Маркс, как он это умел, собрался, и ему вдруг захотелось уесть миссис Дарвин, а заодно сидевшего с ней рядом священнослужителя. Он нацепил монокль на более близорукий глаз, прокашлялся и слишком громко сказал:
– Миссис Дарвин, вы хотели знать мое мнение о труде вашего мужа. Я ценю его воззрения на природу за complete безбожие! Deus mortuus est. Просто потрясающе. Просто потрясающе.
Из намеков доктора Беккета он понял, что в доме Дарвинов это тема непростая.
Эмма подняла правую руку, как будто хотела выговорить школьнику, и призвала к молчанию. Хоть и помрачнев, но вовсе не собираясь из-за вздорной реплики отказываться от своего намерения, она сложила руки, посмотрела на Томаса Гудвилла и дала ему знак прочесть застольную молитву. Поскольку теперь, ввиду горячего супа, предстояло более важное дело, чем парировать безбожные высказывания слишком шумного немца, священник опустил глаза, перекрестился, посмотрел на Эмму, которая закрыла глаза, на Маркса, который открыл рот, и ясным голосом произнес:
God is great, and God is good,
And we thank him for our food;
By his hand we all are fed;
Give us, Lord, our daily bread.
Amen.
Едва молитва закончилась, Гудвилл и Эмма развели руки и хором сказали:
– Господу Богу слава и благодарение!
Поскольку они сидели рядом, их руки встретились сразу. Но другой рукой Эмма тщетно водила по воздуху, поскольку мистер Маркс и не думал повторять ее движения. Эта отдававшая беспомощностью однобокость была за столом не единственной. Чьи-то руки встретились, чьи-то повисли в пустоте. Доктор Бюхнер, не желая выпасть из роли и отвечая требованиям здешних застольных обычаев, взял влажную руку Дарвина.
– Приятного аппетита, – пожелал хозяин дома.
И все руки опустились. Его спрашивали, над чем он работает, начал Дарвин, теперь он с удовольствием ответит на вопрос. Никто такого вопроса не помнил. Дарвин благожелательно посмотрел на Маркса и тут же завел рассказ про дождевых червей. Правда, все взяли ложки, и за столом стало слишком шумно, чтобы внимательно слушать.

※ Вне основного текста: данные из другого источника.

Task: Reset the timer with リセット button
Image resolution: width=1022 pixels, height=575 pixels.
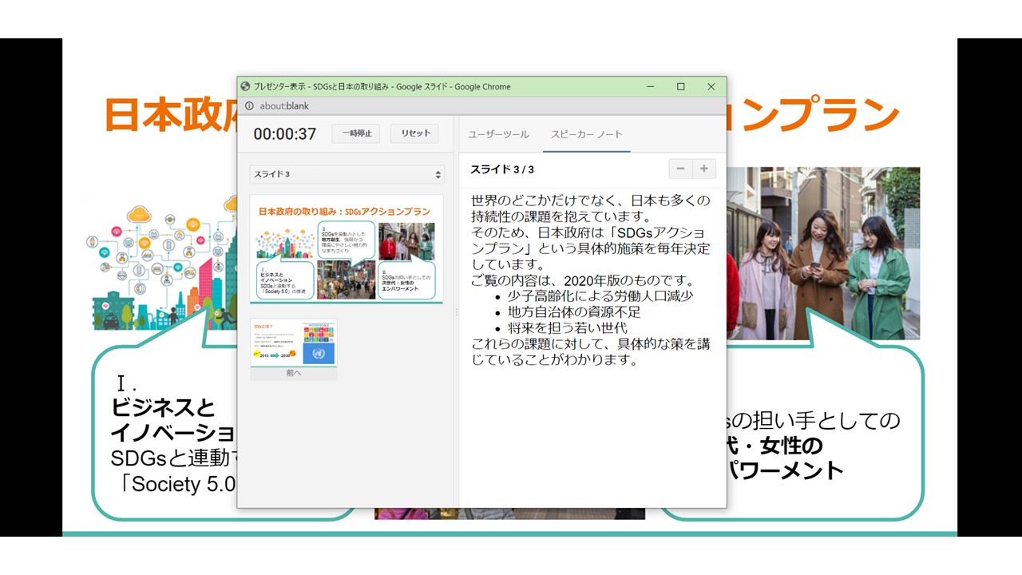Action: click(415, 133)
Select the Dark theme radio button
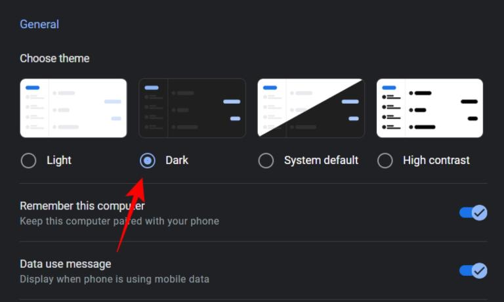504x302 pixels. (x=148, y=160)
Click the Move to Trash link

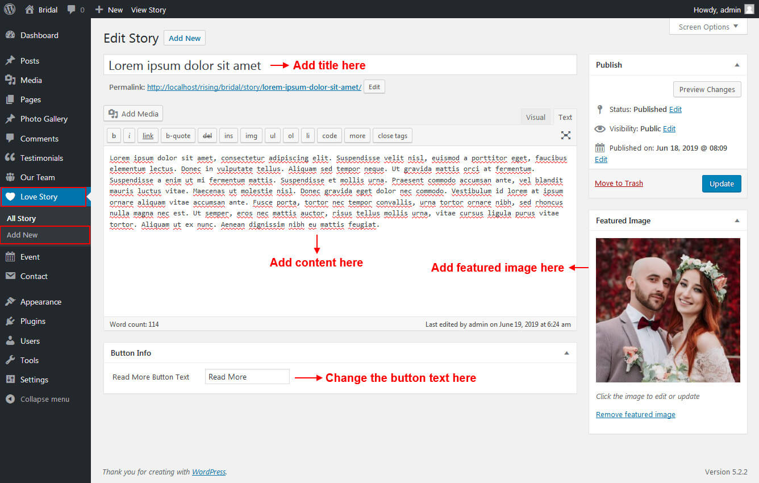click(x=619, y=183)
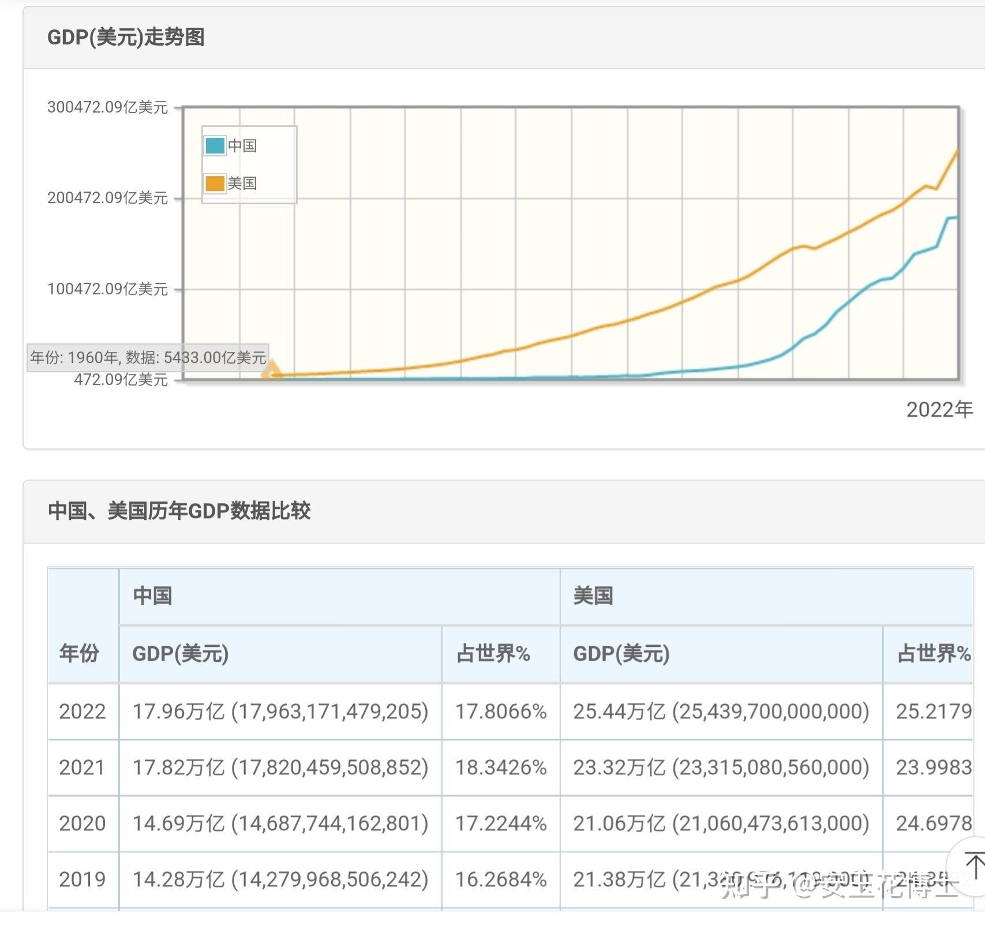Select the 2022 year cell in table
The image size is (985, 925).
83,711
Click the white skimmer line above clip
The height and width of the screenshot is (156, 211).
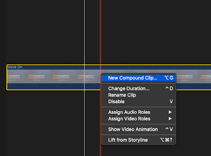coord(84,32)
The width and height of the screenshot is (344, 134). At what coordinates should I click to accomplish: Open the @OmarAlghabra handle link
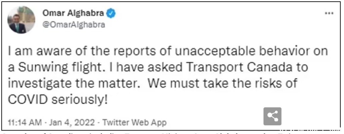[73, 25]
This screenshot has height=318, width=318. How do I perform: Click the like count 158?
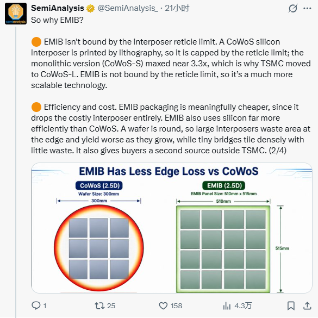[176, 306]
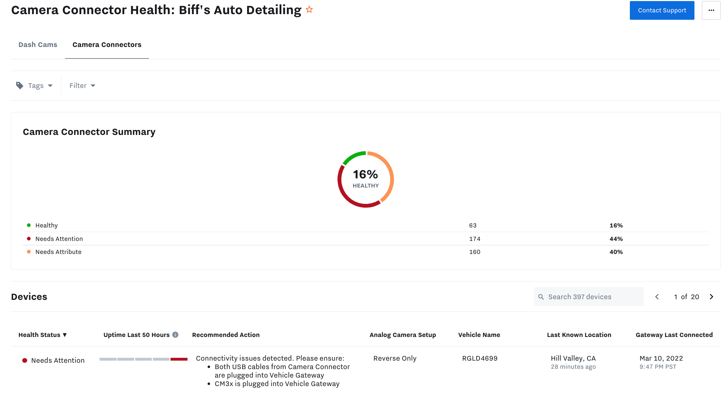This screenshot has height=397, width=728.
Task: Click the uptime bar for RGLD4699
Action: tap(143, 359)

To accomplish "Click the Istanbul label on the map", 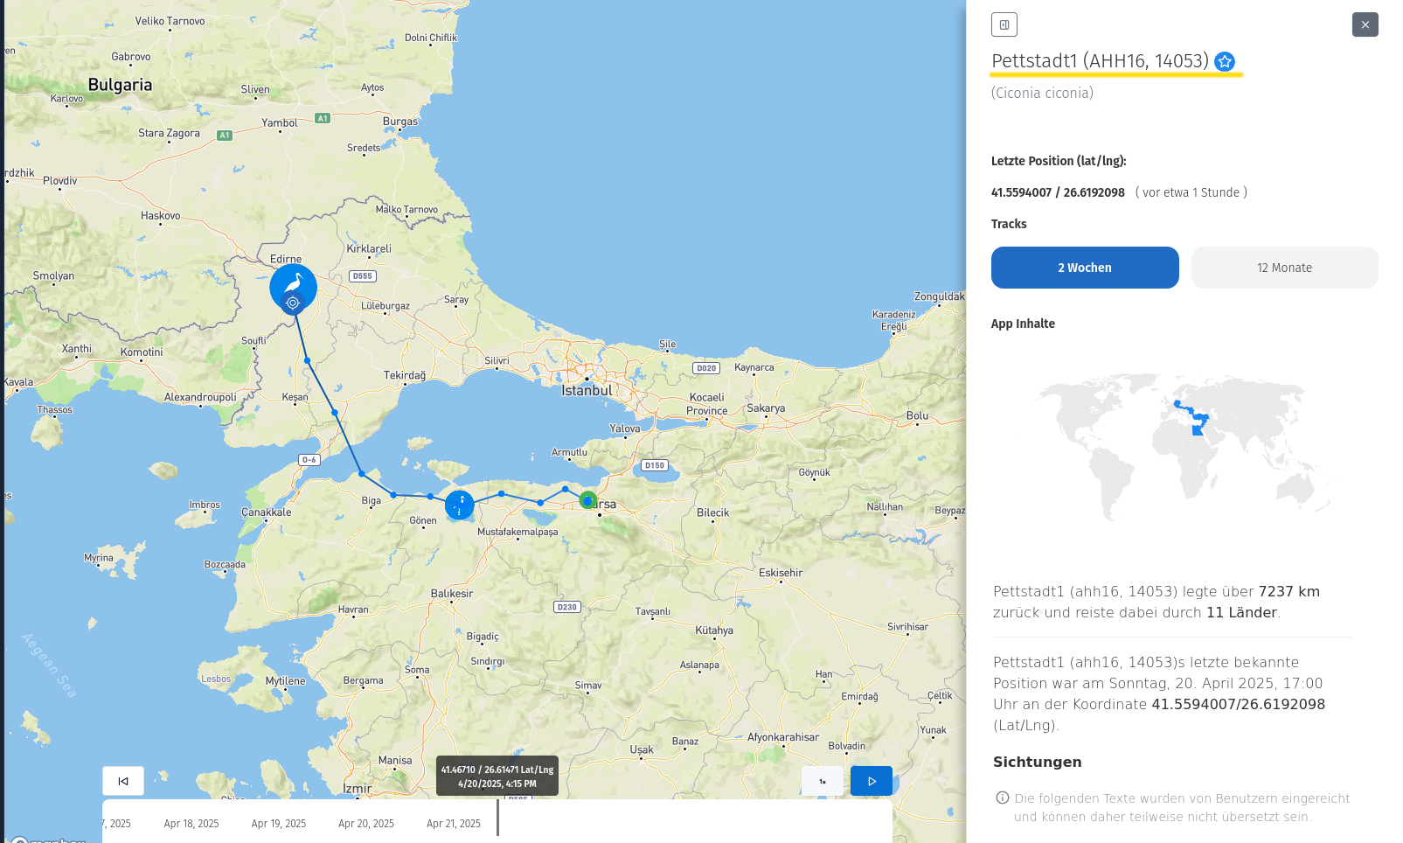I will (587, 391).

Доклад длился и после супа, его прервал лишь Джозеф, подавший треску под устричным соусом. Маркс, опять укрывшись за стеной молчания, обрадовался сочному белому вину к рыбе, и не слушал. Томас Гудвилл тихо похвалил кухню и шепотом попросил Джозефа передать там привет. Мистер Эвелинг обводил собрание возбужденным взглядом. Он не мог дождаться, когда же дело наконец дойдет до существенных вопросов. Только бы миссис Дарвин своими бесцеремонными замечаниями не отравила всю атмосферу. Он глубоко сожалел, что мистер Дарвин во время такой важной встречи оказался неспособен призвать жену к порядку. Тот как раз рассказывал о результатах ночных экспериментов со светом, и терпение мистера Эвелинга лопнуло:
– Я поражен тем, что вас больше интересует жизнь под землей, чем на земле. Особенно сегодня, когда за столом сидят три человека, отдающие свои силы политическому развитию общества.
Что не на шутку смутило вежливого доктора Бюхнера, то и дело кивавшего в знак согласия с Дарвином. Маркса же восклицание оживило. На жуткой тарабарщине он заметил, что не следует забывать и преподобного, интересующегося жизнью над землей.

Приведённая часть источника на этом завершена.